Но есть в его нескончаемом брюзжании на тему Запада еще и явный след глубокой травмы, свойственной в целом старшему поколению позднесоветского дефицита, поколению моих родителей, а также бабушек и дедушек, замиравших при виде кассетного магнитофона из ГДР и болгарской косметики. Европейский образ жизни для них — это всегда и исключительно про потребительский комфорт, сытую жизнь, в которой всего есть много: туда хотят все, но не каждому удаётся. И тот факт, что этот образ жизни оказался в конце концов про другое, не про материальное, разочаровал и напугал российских бумеров больше всего.

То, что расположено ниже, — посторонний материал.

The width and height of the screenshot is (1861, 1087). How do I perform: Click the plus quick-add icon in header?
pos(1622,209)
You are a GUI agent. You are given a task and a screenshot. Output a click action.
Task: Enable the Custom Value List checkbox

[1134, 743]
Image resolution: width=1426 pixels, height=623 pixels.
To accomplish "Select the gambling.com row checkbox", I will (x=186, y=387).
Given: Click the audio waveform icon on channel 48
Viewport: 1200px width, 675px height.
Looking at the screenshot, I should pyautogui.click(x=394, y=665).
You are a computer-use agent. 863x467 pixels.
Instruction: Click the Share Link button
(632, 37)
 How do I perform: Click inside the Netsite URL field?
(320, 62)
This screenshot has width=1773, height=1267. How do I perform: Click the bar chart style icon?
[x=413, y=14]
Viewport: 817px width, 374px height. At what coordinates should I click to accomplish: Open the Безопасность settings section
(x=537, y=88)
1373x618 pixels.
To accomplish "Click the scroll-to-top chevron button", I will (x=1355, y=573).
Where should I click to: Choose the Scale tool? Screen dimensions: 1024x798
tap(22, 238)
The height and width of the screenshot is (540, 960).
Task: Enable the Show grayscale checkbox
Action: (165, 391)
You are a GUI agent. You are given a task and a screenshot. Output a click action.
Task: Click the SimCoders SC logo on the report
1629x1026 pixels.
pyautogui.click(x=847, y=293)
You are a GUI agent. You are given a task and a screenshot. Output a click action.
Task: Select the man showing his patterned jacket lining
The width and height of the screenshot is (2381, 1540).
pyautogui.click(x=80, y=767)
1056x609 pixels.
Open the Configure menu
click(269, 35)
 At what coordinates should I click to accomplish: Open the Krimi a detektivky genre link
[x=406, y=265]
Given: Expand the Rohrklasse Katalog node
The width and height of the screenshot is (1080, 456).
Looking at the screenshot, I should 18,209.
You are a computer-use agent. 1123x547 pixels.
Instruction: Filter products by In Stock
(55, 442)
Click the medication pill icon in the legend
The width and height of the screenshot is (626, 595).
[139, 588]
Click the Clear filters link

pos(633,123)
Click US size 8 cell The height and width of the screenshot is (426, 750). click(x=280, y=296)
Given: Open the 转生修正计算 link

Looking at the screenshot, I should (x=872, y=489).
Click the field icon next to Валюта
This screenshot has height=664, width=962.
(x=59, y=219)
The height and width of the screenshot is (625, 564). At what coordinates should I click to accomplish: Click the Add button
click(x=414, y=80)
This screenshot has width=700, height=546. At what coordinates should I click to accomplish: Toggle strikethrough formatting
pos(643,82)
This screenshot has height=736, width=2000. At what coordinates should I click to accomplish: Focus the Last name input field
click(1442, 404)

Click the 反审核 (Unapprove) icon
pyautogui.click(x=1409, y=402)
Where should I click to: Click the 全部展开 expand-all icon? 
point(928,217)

Помимо соображений безопасности и риска быть посаженными за мыслепреступление, мы уезжали в том числе из страны этих наших родителей, дедушек и бабушек, которые решили победить своих детей и внуков. Победа прошлого, не желающего отступать и закрывшего молодым путь наверх, случилась еще до войны. Как говорил в беседе со мной главред одного известного и ныне закрытого СМИ, «это моя страна, и я вам ее не отдам, попробуйте заберите!»

Я тогда ему возражал. А потом подумал: нам на самом деле не нужна их страна. Но она у нас точно будет — своя.